Ringfort (Rath), Ballyfraley, Co. Limerick

A ringfort that does not appear on any Ordnance Survey historic map, sitting unannounced in a flat Limerick field, might seem like a simple oversight.

In fact, it is a reminder of how much of early medieval Ireland remains technically invisible until someone looks at the land from above. This particular site, in level pasture roughly 253 metres north of the Ballyfraley stream in County Limerick, was never recorded on paper until aerial photography caught it out.

Ringforts, known in Irish as raths, were enclosed farmsteads typically built between roughly 500 and 1000 AD. A family would raise a circular bank of earth, sometimes reinforced with a ditch or timber palisade, around their home and livestock. Thousands survive across Ireland as visible earthworks, but many more have been ploughed or levelled over the centuries, leaving only the faintest traces in the soil. At Ballyfraley, the monument was identified by Hugh Carey in 2014 while examining Bing Maps aerial photography, and was described at the time as a possible ringfort. What Carey spotted was a cropmark, the phenomenon where buried features subtly affect how grass or crops grow above them, creating tonal differences visible from altitude. The levelled monument shows as a roughly circular shape measuring approximately 37 metres north to south and 42 metres east to west. A curved field boundary, visible on Ordnance Survey orthophotographs taken between 2005 and 2012 and on Google Earth imagery, traces part of its arc from the north-west around to the south-east, suggesting that a later landowner may have followed the ghost of the original enclosure when dividing up the ground. A separate linear cropmark running north to south cuts across the monument at its south-eastern edge, hinting at further activity, though its nature is not recorded.

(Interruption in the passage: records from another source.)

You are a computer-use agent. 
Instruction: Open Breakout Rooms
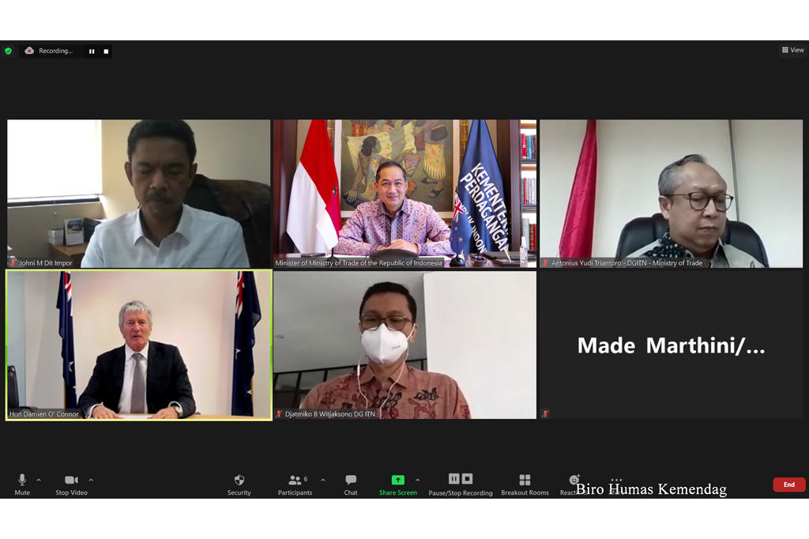(525, 483)

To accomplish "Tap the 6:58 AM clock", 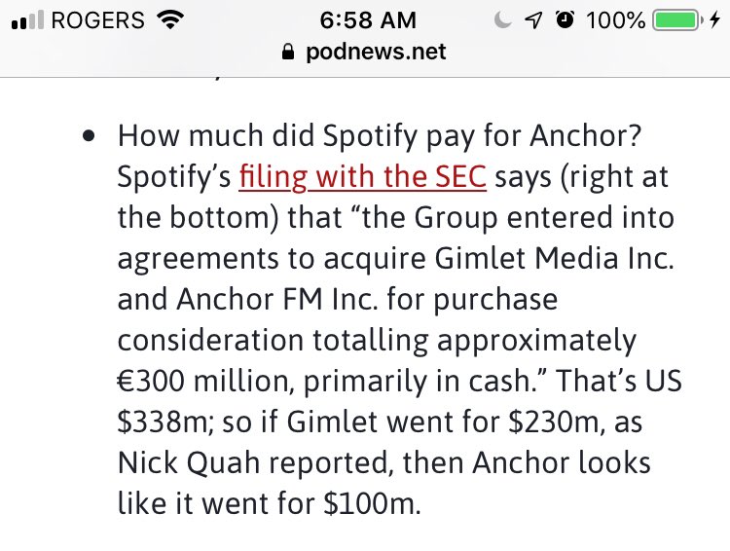I will [365, 19].
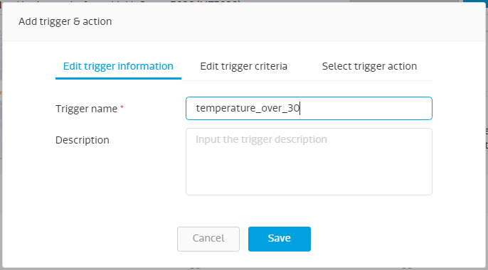Click the blue underline of the active tab
Viewport: 488px width, 270px height.
pyautogui.click(x=118, y=78)
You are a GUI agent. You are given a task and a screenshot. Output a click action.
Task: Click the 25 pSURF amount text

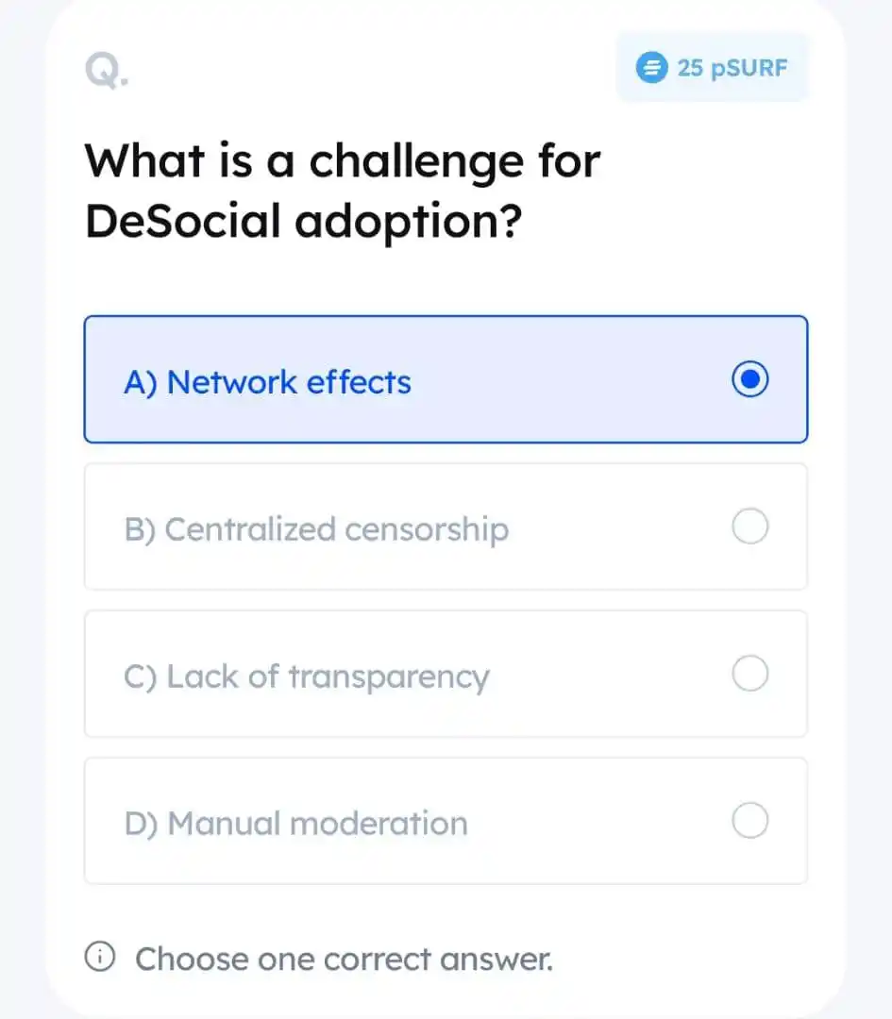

Because the site is a levelled monument in private agricultural land, there is nothing to see at ground level; the circular form disappears entirely once you step off the aerial image and into the field itself. The cropmarks that reveal it are best visible in dry summers, when differential moisture in the soil sharpens the contrast between buried features and the surrounding pasture. Anyone with a genuine interest in the site would do well to compare the Bing Maps 2014 aerial photograph and available Google Earth orthoimages before visiting the general area, as these remain the clearest record of the monument's outline. The record was compiled by Fiona Rooney and uploaded to the national monuments database in April 2021, giving the site its formal reference of LI036-032.